Polysomnography (PSG) is the criterion standard diagnostic test for OSAS. A respiratory event suggestive of OSAS is defined as a decrease in nasal and oral airflow, alone or with thoracoabdominal movements, of more than 90% (apnea) or of more than 50% but less than 90% (hypopnea) that lasted for at least 10 seconds. A decrease in arterial oxygen saturation of 4% or more is considered significant oxygen desaturation. [44]

Information from PSG is reported in the form of the respiratory disturbance index (RDI; also referred to as the apnea-hypopnea index [AHI]). The RDI is the number of apneas or hypopneas 10 seconds or longer occurring per hour of sleep. A normal RDI is less than 5. An RDI less than or equal to 5 is suggestive of simple snoring with no OSAS. An RDI greater than 5 and less than or equal to 15 is suggestive of mild OSAS. An RDI greater than 15 and less than or equal to 30 is suggestive of moderate OSAS. Finally, an RDI greater than 30 is suggestive of severe OSAS.

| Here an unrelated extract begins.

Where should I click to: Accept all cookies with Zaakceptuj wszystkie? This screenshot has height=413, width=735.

The loudness and persistence of snoring (constant versus intermittent) are usually reported. Body position is also recorded so one can determine what position (usually supine) and in what sleep phase (usually rapid-eye-movement [REM] sleep, when muscle tone is most relaxed) the patient is in when respiratory events occur.

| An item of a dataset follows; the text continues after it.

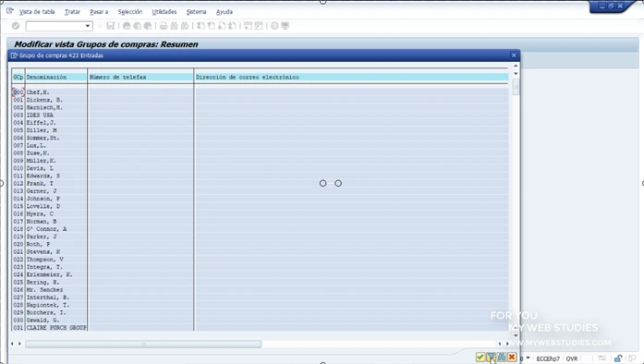Cancel dialog with the red X icon
The width and height of the screenshot is (644, 364).
pos(512,357)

In-laboratory PSG is the criterion standard for diagnosing OSAS. However, PSG has several limitations, including the necessity of performing the test in a sleep laboratory, high costs, the considerable technical expertise required, and the long analyzing time needed by the operator. In addition, the examination often must be repeated because of the interference of monitoring electrodes with the physiologic sleep of the patient (“first night effect”). Therefore, timely access to PSG is often a problem.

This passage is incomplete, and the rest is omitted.